Friday, February 13, 2009

Evolution in the News

Yes, Darwin Day is over, but since today is - well you know, a certain date and day of the week - I'll pretend it's still yesterday.

Two interesting news stories today, both with an evolutionary theme. Nicolas Wade reports on progress in reconstructing the genome of Neanderthals. There are some misconceptions about these creatures -- they are not our ancestors, or a more primitive version of Homo sapiens, but rather a closely related species that diverged from our direct line. They lived in Europe, and went extinct about 30,000 years ago after Homo sapiens arrived in the area.

It is possible, sadly, that we outcompeted them or even massacred them. Neanderthals had a static culture which was not as technologically sophisticated as that of their contemporary H sapiens, so that could certainly have been the story. People have speculated whether the species interbred and the conclusion from this work so far is, apparently not. This is all very interesting and will no doubt ultimately yield further insights into human evolution but I just want to comment on a truly weird element of this story, which is that some scientists are speculating about the possibility of resurrecting the Neanderthals.

The idea would be to construct a complete Neanderthal genome by making the appropriate modifications in H sapiens genes, inserting the chromosomes into a chimpanzee ovum and then implanting the embryo in a chimpanzee mother, on the grounds that using a human ovum and surrogate mother creates greater ethical problems. This is actually not possible using current technology, but if Bill Gates wanted to fund a project, it could probably be accomplished.
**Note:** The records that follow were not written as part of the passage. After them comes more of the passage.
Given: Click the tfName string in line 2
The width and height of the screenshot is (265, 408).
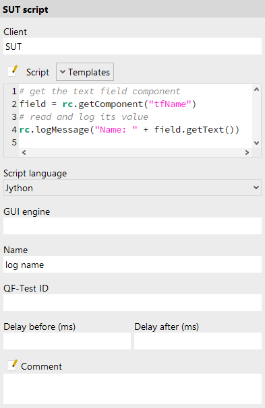Looking at the screenshot, I should click(170, 104).
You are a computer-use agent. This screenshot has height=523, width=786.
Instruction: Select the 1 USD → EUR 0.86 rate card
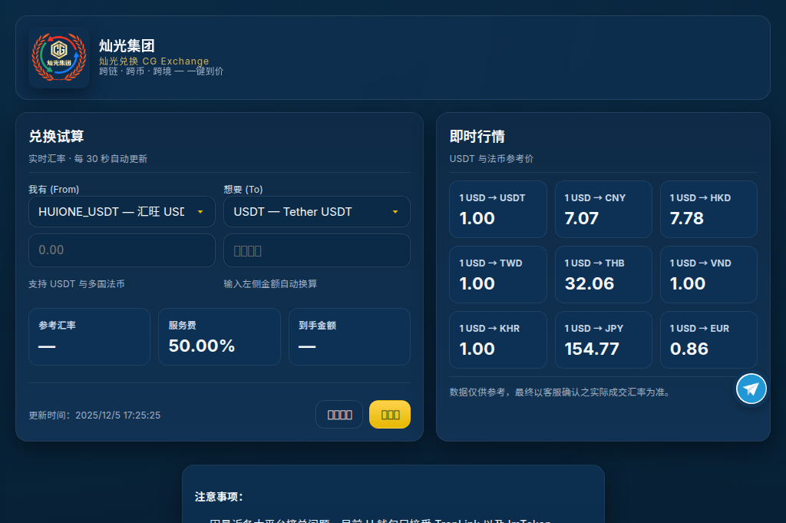708,339
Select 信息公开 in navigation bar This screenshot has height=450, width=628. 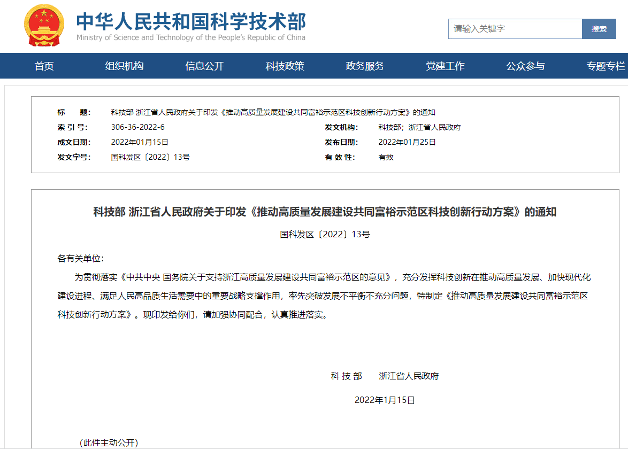click(x=204, y=66)

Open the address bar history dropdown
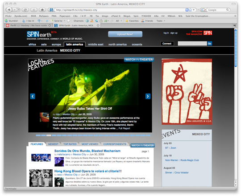(194, 10)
I certainly doubt that Bill would be interested, but there are plenty of wacko rich people out there so you never know.

Whether or not you think the whole idea is unethical, or just grotesque, as a thought experiment it is definitely entertaining. For starters, if someone were to do it, would we owe the Neanderthals the same respect and rights we grant to H sapiens? Okay then, why don't we give the same respect to chimps? They're only slightly more distantly related. We don't know whether Neanderthals could talk, but is that the criterion? African gray parrots can talk, and they can learn to communicate with humans using syntax.

The other major genetic breakthrough of the day, also reported by Mr. Wade, is the sequencing of the genome of all 99 strains of the cold virus. There's good news and bad news. You want the good news first? Okay, there is a region which has been strongly conserved by evolution, in other words all the strains have this in common. Evidently it's necessary for the virus to be successful. That means it could be a target for an antiretroviral drug that would be effective against all cold viruses.

The bad news? No drug company is likely to undertake an effort to develop such a drug. Since colds are just a nuisance for most people, we just wouldn't pay big bucks for it, number one; and number two, it would only take a few doses at most to do the job, so the market wouldn't be large enough for them to make money charging low prices. They're much more interested in drugs that don't cure people, that you need to keep taking forever; or drugs for life threatening conditions that they can charge tens of thousands of dollars for, e.g. cancer chemotherapy.

That does not mean that there wouldn't be a net benefit to society from development of a cure for the common cold, however. So here's one more reason why we need to completely change the drug development process. New drug development should be publicly funded, based on calculations about what's best for the public. Then the government can license the meds to manufacturers. How's that for a plan?